Analizzando i fatturati delle aziende del vino, dividendole tra cooperative e cantine private, nella top 10 del mondo della cooperazione troviamo Cantine Riunite & Civ - Gruppo Italiano Vini (581,3 milioni di euro), Gruppo Caviro (362 milioni di euro), Cavit (209,7 milioni di euro)

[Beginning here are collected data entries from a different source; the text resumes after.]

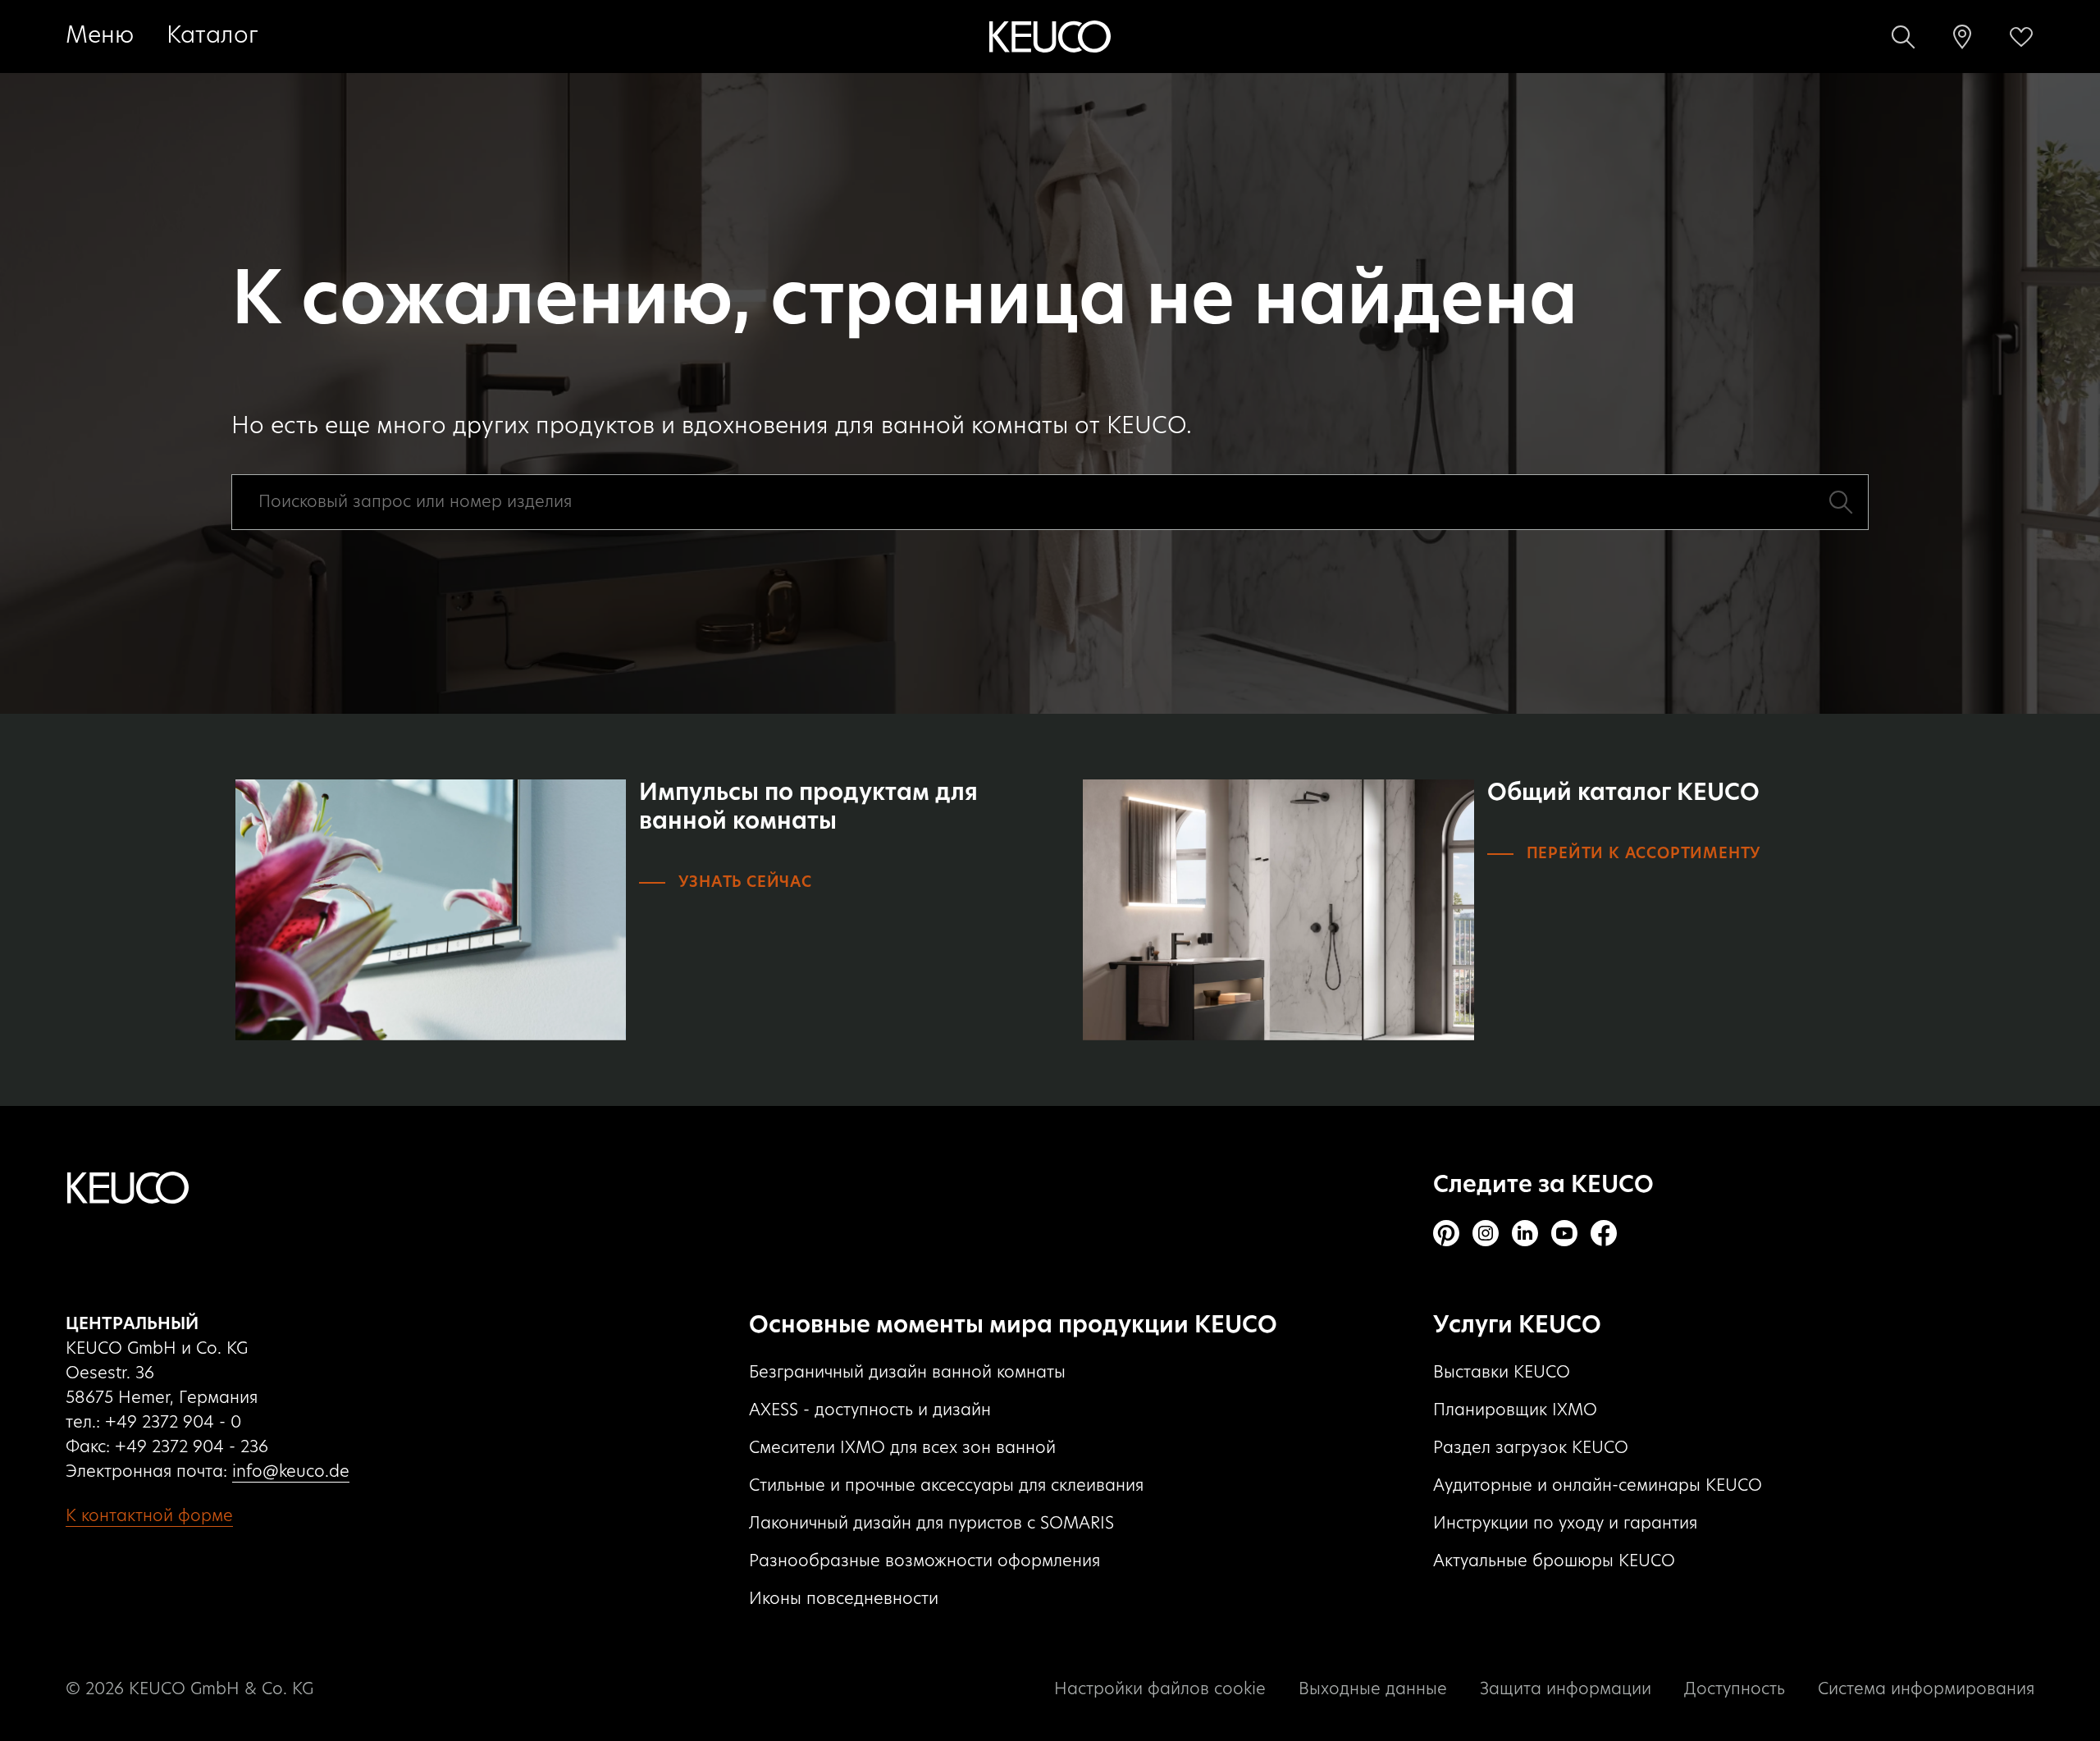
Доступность (1734, 1689)
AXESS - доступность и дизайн (870, 1410)
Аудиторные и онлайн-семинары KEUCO (1597, 1486)
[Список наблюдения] (2021, 37)
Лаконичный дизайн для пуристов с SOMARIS (931, 1523)
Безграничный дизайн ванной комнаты (907, 1372)
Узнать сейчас (744, 882)
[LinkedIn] (1525, 1233)
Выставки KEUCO (1501, 1372)
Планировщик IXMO (1515, 1410)
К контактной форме (149, 1516)
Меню (100, 36)
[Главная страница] (1050, 37)
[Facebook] (1604, 1233)
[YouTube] (1564, 1233)
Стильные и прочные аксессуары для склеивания (946, 1486)
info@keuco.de (290, 1472)
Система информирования (1926, 1689)
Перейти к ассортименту (1644, 854)
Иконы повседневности (843, 1599)
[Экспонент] (1962, 37)
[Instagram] (1485, 1233)
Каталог (212, 36)
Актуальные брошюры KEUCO (1554, 1561)
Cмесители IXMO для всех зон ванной (902, 1448)
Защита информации (1565, 1689)
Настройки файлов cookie (1160, 1689)
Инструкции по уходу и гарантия (1565, 1523)
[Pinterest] (1446, 1233)
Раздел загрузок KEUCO (1530, 1448)
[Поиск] (1903, 37)
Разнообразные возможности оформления (924, 1561)
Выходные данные (1373, 1689)
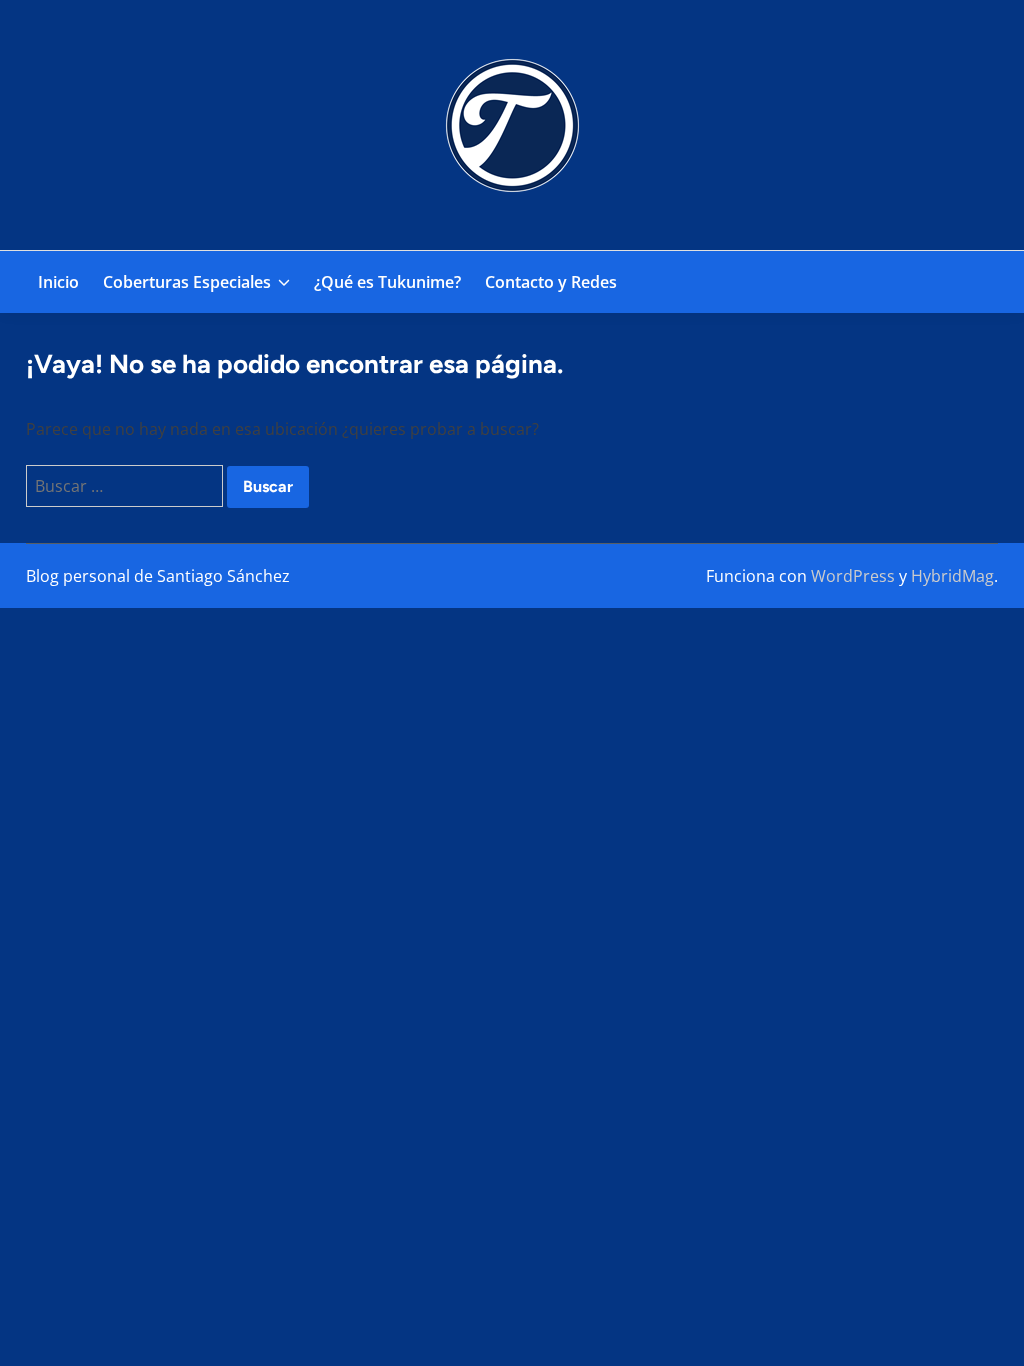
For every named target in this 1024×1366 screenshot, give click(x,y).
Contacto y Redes (551, 282)
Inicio (58, 282)
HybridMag (952, 576)
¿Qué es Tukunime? (387, 282)
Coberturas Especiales (187, 282)
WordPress (853, 576)
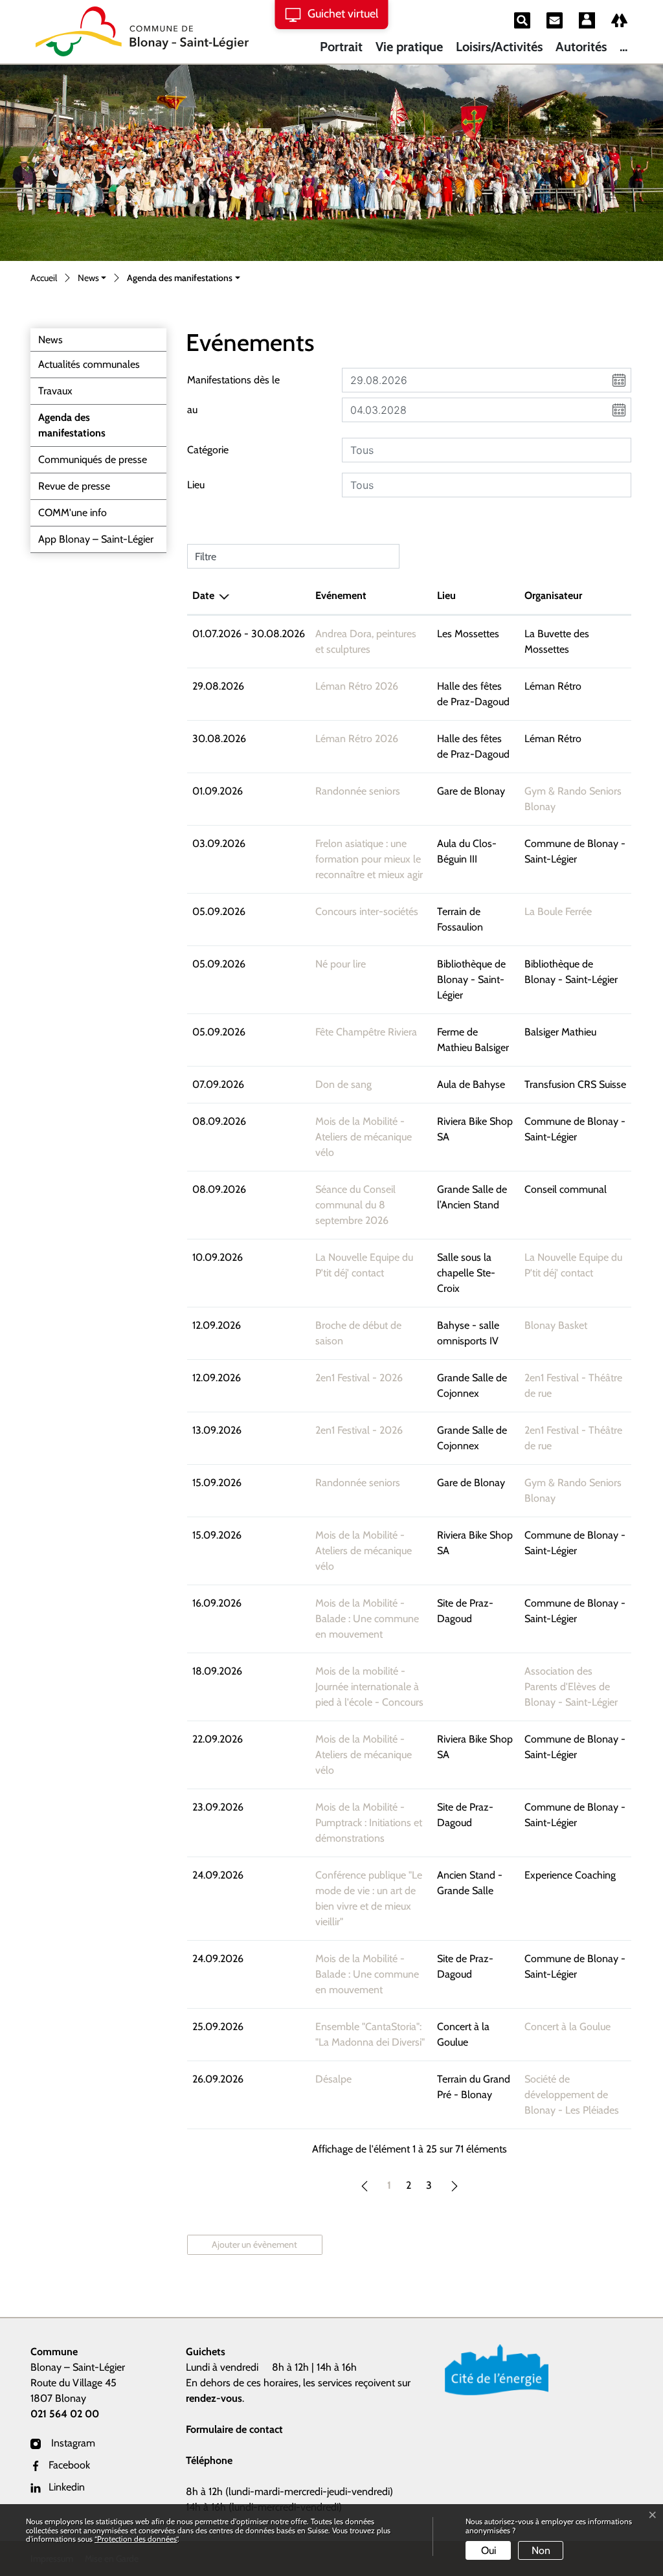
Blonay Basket (555, 1325)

, Gruppo Mezzacorona (193,6 milioni di euro), La Marca Vini e Spumanti (152,9 milioni di euro), Terre Cevico (127,3 milioni di euro), Cantina di Soave (121 milioni di euro), Collis Veneto Wine Group (105 milioni di euro), Gruppo Vi.V.O. Cantine (101,1 milioni di euro) e Gruppo Ermes (87,3 milioni di euro). Nella classifica delle prime dieci del mondo del vino privato, invece, ci sono Casa Vinicola Botter (230 milioni di euro), Marchesi Antinori (214,5 milioni di euro), Fratelli Martini (208,2 milioni di euro), Italian Wine Brands (204,3 milioni di euro), Enoitalia (200,8 milioni di euro), Zonin 1821 (189,5 milioni di euro), Gruppo Santa Margherita (172 milioni di euro), Schenk Italian Wineries (118 milioni di euro), Mondodelvino Group (117,5 milioni di euro) e Marchesi Frescobaldi (110,7 milioni di euro).